In September of the year I turned nineteen, my parents drove up unexpectedly one Sunday afternoon to my college dorm. My mother sat down, quietly sniffling, while my dad, truly uncomfortable, cleared his throat, paused for a moment, and told me that they had received a letter from the Social Security Administration.

The letter said that Daniel Frazier - and for a moment, a heartbeat moment, I couldn't remember who he was - had died, and I was entitled to Social Security benefits. Oh yes, he used to be my father. Well, my birth father. I don't even remember him.

A part of me stood in the corner of the room quietly watching as this surreal scene unfolded. The person who I regarded as my true father, who had raised me from a child - my stepfather - was telling me about Daniel Frazier's death. Another part of me was summing up what I felt at this moment, which was nothing - no sorrow, no sadness. Only a sense of melancholy that sometimes comes over one when reading a stranger's obituary. Despite the chaotic thoughts scuffling around in my head, all I could think was that this isn't how I thought it would end. I always thought I would see him again, at least once.
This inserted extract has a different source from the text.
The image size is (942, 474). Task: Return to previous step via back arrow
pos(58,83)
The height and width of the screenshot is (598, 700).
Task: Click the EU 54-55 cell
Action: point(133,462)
This was the second and final time I had lost him. He left my mother, my six-year-old sister and two-year-old me, promising to be back in two weeks - walked out the door and never looked back. When I turned six, my mother married a man who happily took on an instant family, and when our family grew through the addition of a baby brother, my sister and I happily spoiled our little prince.

But always, my thoughts would return to this missing man. I had wildly conflicting views on exactly how I should feel about Daniel Frazier. For a long time, I hated him. Despised him for walking out our front door and never looking back, never calling. I sometimes thought that perhaps he would silently be watching us at school or home, ashamed to show his face, lurking around the edges of my life, interested in how I was growing and my emerging chrysalis personality.

But the saddest thing is that I really have no memories of him. My sister recalls holding his hand and walking with him on a rainy October evening, the streetlights reflecting off the water-slicked streets. They stopped at a large building, where he pointed to one of the windows and said, "That's where your mommy and baby sister are." And that is as much as she can recall. But at least she has something, a bonafide picture captured in her heart. I find myself envious of her for that small glimpse.

My family had such an authentic core of sheer love that it was outside my understanding that someone of such looming importance to me could simply not care. Well, he didn't. Care, that is. But what was not apparent to me when I found out about his death was how unspeakably troubled his life was. Only years later did the details of his life emerge.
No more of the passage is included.